The line shows what percentage change is needed in each country in order to maintain its estimated current rate of progress, based on the provisional projections of the UNESCO Institute for Statistics. Pakistan, Nigeria and Bangladesh would have to increase their primary school age enrolments by more than 25 per cent, compared to their level in 2000, whereas in Egypt, based on current enrolment and population trends, the primary school age enrolment ratio in 2010 is expected to exceed the 90 per cent benchmark.
 
In order to enrol 90 per cent of the primary school age population by 2010, India has to expand its current enrolment by about 9 per cent, while Pakistan, Nigeria and Bangladesh have to increase enrolment by between 33 and 40 per cent.
 
The "90 per cent scenario" is represented by the middle part of the bars. In order to meet this target by 2010, India is required to increase its enrolment by about 9 per cent, enrolling some 8 million more children of primary school age. Pakistan, Nigeria and Bangladesh will be required to expand their enrolment capacity by about 8 per cent more than the average scenario would imply, that is a percentage increase between 33 and 40 per cent with respect to the level reached in 2000. According to this scenario, Bangladesh would have to enrol more than 3.5 million additional children of primary school age in school between 2000 and 2010, Nigeria almost five million and Pakistan more than six million.
 
Finally, the "ideal universal enrolment scenario" represented by the top part of the bars implies a growth in enrolment ratios that ranges from 5 per cent in Egypt to 55 per cent in Pakistan. The percentage increases required to achieve universal primary education would correspond to enrolling about half a million more children of primary school age than in 2000 in Egypt, 5 million more in Bangladesh, 7 million more in Nigeria, almost 9 million more in Pakistan and 19 million more in India. Based on these figures, the universal enrolment scenario seems to be difficult to reach for these countries by 2010, unless major efforts are made and additional resources are mobilised to increase the rate of educational progress.
 
The situation of the E-9 countries reflects that in other developing countries.
 
The situation of the E-9 countries reflects that in other developing countries. The 1999 provisional projections of the UNESCO Institute for Statistics indicate that, in 2000, 32 of the 107 developing countries for which estimates were available are expected to have achieved net enrolment ratios of more than 95 per cent, another 28 between 80 and 95 per cent, while 47 countries were below the 80 per cent mark, with 15 countries (all but two in Sub-Saharan Africa) having less than half of the official age population enrolled in school. The projections for 2010 show an improvement, with one third of the countries falling into each group, but 36 countries are still expected to have less than 80 per cent of children of primary school age enrolled and 11 of these countries less than 50 per cent.
 
Huge efforts remain to be faced by some countries to expand enrolment, while other countries can now focus exclusively on enhancing quality.
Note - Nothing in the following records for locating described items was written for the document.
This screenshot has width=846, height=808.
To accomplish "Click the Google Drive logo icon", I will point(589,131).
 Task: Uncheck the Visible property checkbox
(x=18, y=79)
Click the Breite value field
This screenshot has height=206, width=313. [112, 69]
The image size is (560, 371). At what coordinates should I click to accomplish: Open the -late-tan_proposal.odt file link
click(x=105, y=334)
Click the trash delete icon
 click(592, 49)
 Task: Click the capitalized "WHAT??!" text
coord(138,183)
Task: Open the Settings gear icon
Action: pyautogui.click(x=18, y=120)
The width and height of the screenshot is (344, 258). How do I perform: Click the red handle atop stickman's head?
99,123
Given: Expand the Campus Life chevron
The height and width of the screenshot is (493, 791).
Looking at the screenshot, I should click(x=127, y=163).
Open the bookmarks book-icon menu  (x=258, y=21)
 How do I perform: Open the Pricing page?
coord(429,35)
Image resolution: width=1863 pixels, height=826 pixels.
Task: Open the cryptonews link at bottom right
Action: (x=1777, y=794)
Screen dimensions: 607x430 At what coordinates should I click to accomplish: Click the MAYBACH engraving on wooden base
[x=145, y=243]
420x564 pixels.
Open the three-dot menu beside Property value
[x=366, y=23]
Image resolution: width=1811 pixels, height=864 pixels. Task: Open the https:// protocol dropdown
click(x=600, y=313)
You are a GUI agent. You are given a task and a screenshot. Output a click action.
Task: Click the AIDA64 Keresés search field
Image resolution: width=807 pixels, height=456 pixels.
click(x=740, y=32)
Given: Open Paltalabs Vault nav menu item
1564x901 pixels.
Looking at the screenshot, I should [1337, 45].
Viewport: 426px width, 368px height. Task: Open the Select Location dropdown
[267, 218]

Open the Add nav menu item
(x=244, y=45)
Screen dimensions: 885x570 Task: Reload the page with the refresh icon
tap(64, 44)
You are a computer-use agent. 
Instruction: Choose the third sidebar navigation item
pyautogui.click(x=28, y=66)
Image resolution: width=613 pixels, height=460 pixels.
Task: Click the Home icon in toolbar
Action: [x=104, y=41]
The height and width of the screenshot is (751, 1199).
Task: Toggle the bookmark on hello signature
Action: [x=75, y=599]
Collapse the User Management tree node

The countries that have achieved or have nearly achieved universal enrolment can now concentrate on the quality and relevance of education. Those that have between 20 and 5 per cent out-of-school children should aim at closing the gap as soon as possible. The countries that have net enrolment ratios of below 80 per cent need to invest massive national resources, together with international support from donors and NGOs. In these countries, where a continuous growth of the school age population does not facilitate the task of expanding enrolment and providing all of the children with basic education at the prescribed age, a marked increase in enrolment ratios could be one of the driving forces contributing to the onset of a demographic transition.